◆ **TASK DESCRIPTION**
List each line of the data that holds the string "если", please.
§
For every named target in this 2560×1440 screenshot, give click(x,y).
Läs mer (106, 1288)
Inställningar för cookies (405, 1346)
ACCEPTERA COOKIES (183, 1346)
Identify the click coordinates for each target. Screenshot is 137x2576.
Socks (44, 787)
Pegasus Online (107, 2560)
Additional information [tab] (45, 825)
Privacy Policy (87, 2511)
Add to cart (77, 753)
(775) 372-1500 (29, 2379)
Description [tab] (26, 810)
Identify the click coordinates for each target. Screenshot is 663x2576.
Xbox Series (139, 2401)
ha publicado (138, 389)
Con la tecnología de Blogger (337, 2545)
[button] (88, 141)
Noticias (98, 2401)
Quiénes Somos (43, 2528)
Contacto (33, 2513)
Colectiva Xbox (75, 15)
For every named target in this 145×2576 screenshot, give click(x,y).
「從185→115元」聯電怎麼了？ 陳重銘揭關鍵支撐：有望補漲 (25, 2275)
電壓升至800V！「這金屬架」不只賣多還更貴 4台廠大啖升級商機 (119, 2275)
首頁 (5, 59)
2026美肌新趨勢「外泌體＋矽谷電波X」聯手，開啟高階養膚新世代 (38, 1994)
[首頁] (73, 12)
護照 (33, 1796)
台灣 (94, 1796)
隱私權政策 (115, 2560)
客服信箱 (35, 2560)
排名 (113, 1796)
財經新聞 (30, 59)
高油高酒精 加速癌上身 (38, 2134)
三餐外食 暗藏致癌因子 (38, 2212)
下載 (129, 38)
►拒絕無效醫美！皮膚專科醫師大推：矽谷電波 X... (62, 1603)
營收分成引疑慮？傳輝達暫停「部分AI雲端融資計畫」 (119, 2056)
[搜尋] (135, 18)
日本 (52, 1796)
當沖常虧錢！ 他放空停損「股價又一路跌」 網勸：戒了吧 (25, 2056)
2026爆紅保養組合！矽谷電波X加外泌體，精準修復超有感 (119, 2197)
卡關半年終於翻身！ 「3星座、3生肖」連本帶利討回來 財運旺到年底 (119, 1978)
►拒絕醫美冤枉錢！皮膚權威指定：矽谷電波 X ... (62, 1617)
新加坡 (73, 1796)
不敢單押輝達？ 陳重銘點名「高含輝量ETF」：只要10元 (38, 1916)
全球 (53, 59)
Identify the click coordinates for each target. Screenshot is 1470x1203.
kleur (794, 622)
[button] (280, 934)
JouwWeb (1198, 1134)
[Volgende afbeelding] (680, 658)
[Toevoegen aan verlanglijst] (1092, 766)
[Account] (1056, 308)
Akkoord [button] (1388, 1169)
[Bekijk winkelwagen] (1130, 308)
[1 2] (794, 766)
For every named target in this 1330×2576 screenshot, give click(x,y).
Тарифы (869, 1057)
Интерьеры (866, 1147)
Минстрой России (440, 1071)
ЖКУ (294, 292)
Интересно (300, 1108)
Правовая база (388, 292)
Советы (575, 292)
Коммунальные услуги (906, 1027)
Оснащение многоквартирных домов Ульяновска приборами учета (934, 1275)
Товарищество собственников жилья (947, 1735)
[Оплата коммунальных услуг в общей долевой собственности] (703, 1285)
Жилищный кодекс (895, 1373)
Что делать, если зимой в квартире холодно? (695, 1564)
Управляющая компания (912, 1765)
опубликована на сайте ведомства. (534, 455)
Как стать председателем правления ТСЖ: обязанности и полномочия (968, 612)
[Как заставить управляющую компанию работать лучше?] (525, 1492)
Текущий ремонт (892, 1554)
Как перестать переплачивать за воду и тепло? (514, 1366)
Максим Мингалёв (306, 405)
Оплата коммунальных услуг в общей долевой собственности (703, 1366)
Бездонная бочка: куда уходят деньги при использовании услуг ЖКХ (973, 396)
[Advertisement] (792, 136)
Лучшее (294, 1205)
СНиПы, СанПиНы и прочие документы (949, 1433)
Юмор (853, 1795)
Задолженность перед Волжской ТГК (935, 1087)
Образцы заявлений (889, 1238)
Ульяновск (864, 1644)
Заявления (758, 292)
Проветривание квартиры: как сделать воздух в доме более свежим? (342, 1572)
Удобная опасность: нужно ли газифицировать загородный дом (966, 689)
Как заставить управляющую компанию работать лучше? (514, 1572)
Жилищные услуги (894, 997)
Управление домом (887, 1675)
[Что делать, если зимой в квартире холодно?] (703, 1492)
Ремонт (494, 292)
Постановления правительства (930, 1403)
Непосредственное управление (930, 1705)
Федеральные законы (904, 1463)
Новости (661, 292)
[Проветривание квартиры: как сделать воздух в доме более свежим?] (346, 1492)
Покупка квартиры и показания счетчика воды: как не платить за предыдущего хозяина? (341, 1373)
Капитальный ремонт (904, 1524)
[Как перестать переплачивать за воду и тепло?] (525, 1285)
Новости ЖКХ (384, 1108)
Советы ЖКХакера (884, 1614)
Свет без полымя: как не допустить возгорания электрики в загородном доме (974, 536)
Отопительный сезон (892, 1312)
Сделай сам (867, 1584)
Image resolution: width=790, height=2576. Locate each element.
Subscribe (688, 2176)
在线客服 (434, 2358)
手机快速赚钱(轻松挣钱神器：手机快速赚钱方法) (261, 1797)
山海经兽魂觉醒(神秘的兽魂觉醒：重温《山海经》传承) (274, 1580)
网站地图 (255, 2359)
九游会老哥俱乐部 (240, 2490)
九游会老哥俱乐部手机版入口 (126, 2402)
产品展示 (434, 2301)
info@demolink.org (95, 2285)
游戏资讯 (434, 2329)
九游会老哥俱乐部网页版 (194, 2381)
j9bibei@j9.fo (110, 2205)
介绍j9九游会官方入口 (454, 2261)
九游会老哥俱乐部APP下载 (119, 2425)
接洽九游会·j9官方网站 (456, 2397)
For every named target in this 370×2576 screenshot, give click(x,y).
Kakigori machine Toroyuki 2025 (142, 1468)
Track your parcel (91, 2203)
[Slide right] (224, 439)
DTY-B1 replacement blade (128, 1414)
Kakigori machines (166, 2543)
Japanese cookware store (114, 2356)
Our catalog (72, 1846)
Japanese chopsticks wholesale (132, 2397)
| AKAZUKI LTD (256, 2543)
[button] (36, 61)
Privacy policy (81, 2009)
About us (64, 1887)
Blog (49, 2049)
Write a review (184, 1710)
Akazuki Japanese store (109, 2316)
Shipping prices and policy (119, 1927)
§
◆ **REPLY TO THE TASK**
Что делать, если зимой в квартире холодно? (695, 1564)
[Что делать, если зимой в квартире холодно?] (703, 1492)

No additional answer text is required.